**ACTIVITY A:**
Decide whether each statement agrees with the forum thread on ROC cut-offs. Answer yes or no for each, and quote the words of the thread that decide it. (i) The student whose research the paper draws on has already finished compiling the thesis. (ii) One poster used 150 cases, with 75 in each group. (iii) The thread calls choosing a cut-off by maximum accuracy the optimal approach.
**ACTIVITY B:**
In the forum thread on ROC cut-offs, what kind of cut-off is recommended if false positives should be avoided?
**ACTIVITY C:**
Pick up the forum thread on ROC cut-offs after its last post and write the reply that comes next.

**EXERCISE TEXT:**
Thank you very much for sharing this information!

It would be great to read any paper that used such approaches. Do you have any reference?

Dear Gonzalo

The paper is in preparation and its submission may take some time as it is related to the PH.D. research of one of my student who is in the process of compiling the thesis.

Please keep us updated regarding the publication of your research.

To my experience the choice of cut-off due to max accuracy is not the optimal approach. The cut-off should be chosen according to the clinical application of the test and the "costs" of false positives and false negatives, respectively. E.g. if false positives should be avoided, one has to choose a cut-off at a high specificity level, let's say 95%. The comparison of single tests and combined test should also be performed at this level. Taking this example, one should compare sensitivities at a fixed specificity of 95%. The situation could occur, that the multiple test has a better AUC but in the clinical interesting range the improvement is not found!

Robert

Yesterday I posted my answer to your query BUT somehow it has not appeared

I used 150 cases (75 in each group) and conducted ROC with one indicator at a time -in some analyses the indicator variable was the total score on any scale or subscale while in others it was a composite score in form aggregate (sum)of several indicators. The selection of indicators for creating composite was either based on the observed accuracy of the individual indicators or the findings of CFA

Dear Rakesh,

In a previous post you have cited an answer from a researcher that suggested the following method.

"The general approach (using the MedCalc) is to conduct the ROC for a single (best) indicator and determine the cut-off score. Then to filter the cases using this cutoff score (i.e., select cases with a score higher than or equal to the cutoff score and then add the next best indicator and perform the ROC and determine the cutoff score for this second indicator. The sensitivity and specificity associated with this second indicator (obtained from the cases having a score higher than or equal to the cutoff score on the first indicator) is in fact the sensitivity and specificity for the combination of the cutoff scores of the two indicators."

**SOURCE MATERIAL:**
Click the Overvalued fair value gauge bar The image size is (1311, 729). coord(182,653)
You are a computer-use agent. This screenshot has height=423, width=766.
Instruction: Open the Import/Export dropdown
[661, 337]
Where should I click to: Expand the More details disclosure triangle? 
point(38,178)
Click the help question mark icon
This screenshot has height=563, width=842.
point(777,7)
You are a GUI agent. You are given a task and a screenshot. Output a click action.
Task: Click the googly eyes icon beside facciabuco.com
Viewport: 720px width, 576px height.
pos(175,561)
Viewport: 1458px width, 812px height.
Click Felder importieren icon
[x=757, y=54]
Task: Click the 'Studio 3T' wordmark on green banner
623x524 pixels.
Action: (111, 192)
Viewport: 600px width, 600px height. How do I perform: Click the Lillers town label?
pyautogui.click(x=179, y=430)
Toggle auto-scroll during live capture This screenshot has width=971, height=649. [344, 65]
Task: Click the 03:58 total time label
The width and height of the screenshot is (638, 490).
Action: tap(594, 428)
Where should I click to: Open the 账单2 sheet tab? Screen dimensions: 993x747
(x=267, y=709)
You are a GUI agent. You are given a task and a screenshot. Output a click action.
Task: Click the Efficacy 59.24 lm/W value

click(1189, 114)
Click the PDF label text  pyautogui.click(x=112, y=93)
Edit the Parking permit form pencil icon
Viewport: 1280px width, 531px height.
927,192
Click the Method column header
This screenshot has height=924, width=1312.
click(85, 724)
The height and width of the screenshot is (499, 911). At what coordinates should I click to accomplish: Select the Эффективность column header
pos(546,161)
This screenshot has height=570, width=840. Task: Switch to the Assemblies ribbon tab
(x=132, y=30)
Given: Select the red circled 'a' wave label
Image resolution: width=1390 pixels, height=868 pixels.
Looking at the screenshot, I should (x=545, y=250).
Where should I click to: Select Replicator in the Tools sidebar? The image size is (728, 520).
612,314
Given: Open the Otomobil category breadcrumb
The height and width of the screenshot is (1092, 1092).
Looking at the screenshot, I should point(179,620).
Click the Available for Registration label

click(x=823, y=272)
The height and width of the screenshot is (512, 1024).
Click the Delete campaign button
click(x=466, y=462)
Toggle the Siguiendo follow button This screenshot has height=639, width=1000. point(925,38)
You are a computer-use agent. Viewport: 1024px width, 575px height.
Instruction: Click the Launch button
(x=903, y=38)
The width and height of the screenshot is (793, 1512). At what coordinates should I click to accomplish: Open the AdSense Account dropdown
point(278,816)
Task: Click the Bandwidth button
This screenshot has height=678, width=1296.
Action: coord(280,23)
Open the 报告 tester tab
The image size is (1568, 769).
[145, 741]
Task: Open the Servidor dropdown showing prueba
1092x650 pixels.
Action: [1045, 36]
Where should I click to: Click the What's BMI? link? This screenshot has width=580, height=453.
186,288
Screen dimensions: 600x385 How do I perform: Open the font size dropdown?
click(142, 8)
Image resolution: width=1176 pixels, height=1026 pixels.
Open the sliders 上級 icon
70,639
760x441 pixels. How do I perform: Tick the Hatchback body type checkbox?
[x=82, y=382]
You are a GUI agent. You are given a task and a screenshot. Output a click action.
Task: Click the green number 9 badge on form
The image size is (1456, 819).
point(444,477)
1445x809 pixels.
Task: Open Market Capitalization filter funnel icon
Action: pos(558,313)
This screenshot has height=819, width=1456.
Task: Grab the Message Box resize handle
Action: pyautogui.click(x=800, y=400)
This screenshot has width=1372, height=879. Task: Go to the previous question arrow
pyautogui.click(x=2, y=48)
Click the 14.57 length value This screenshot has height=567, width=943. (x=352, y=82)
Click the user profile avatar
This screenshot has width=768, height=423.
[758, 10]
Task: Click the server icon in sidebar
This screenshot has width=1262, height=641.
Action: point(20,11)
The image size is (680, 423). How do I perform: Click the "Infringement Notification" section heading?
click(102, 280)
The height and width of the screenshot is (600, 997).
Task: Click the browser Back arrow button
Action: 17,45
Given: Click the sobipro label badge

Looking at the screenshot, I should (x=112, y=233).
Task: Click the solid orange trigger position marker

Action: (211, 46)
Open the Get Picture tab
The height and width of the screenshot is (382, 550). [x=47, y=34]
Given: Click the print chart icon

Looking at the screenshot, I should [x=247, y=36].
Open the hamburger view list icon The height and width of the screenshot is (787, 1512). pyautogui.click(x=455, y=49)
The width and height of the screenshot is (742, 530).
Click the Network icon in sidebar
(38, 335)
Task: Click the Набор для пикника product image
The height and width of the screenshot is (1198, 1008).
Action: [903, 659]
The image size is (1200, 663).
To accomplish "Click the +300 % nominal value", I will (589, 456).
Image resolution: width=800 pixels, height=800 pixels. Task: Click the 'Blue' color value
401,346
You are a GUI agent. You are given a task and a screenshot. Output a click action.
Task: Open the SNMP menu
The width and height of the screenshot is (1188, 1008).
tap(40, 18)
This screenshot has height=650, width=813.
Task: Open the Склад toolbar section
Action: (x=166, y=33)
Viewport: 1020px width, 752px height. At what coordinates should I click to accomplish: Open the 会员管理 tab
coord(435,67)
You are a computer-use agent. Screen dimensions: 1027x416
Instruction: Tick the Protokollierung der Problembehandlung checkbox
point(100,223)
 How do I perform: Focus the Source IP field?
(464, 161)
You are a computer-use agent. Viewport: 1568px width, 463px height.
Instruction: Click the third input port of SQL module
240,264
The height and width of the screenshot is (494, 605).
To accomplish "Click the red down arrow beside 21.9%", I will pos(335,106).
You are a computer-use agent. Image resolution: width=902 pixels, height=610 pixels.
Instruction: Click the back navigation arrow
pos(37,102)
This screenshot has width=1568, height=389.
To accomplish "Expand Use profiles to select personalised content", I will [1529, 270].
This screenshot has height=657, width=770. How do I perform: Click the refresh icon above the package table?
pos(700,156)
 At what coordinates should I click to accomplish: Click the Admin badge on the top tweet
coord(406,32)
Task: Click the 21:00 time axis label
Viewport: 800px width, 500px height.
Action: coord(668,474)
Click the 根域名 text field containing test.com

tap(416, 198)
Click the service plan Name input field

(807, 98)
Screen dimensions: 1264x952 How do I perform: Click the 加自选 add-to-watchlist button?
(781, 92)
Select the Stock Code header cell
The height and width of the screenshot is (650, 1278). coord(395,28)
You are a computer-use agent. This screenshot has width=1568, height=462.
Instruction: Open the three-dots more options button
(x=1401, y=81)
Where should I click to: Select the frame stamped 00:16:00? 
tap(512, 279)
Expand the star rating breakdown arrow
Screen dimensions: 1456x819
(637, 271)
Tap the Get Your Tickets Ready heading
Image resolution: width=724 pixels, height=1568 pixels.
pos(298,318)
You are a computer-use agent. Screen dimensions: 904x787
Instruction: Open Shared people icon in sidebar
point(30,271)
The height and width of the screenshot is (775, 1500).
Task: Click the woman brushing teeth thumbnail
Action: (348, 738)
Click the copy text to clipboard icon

**ANSWER SPACE A:**
(i) No: "who is in the process of compiling the thesis"
(ii) Yes: "I used 150 cases (75 in each group)"
(iii) No: "the choice of cut-off due to max accuracy is not the optimal approach"

**ANSWER SPACE B:**
A cut-off at a high specificity level, for example 95%.

**ANSWER SPACE C:**
We are currently applying it in our data from a neuropsychological battery. We want to support such approach with some references but we don't find it. Are you aware about any published paper that used this technique?

If it is possible and you feel that it is appropriate, can you disclose the name of the researcher that have made the comment?

Thank you very much!

Dear Gonzalo, I think the technique is described in this text: http://www.amazon.com/Recursive-Partitioning-Applications-Springer-Statistics/dp/1461426227/ref=sr_1_2?s=books&ie=UTF8&qid=1389370205&sr=1-2&keywords=recursive+partitioning+in+the+health+sciences

Dear Christos,

Thank you so much for your contribution.

I've been reviewing the preview of the book in Google books and a related lecture: c2s2.yale.edu/resources/lectures/LectureNotesOnRP.pdf

which covers chapters 1–4, 6, 8, and 9 of the book.

Unfortunately, I can't find what the approach that I am looking for, which in fact is the simplest.

Could you please be more specific?

Anyway I'm going to try to have full access to the book.

Thanks again

Use Yoden index for your own specificity and sensitivity cut off, then calculate NRI and IDI

Dear Sánchez-Benavides

Sorry for delay in responding to your query

I think that the method that I described in my earlier post (to which you are referring to) is based on the method suggested in the attached paper

I am using Stata, so how can I estimate Youden index, correct classification rate.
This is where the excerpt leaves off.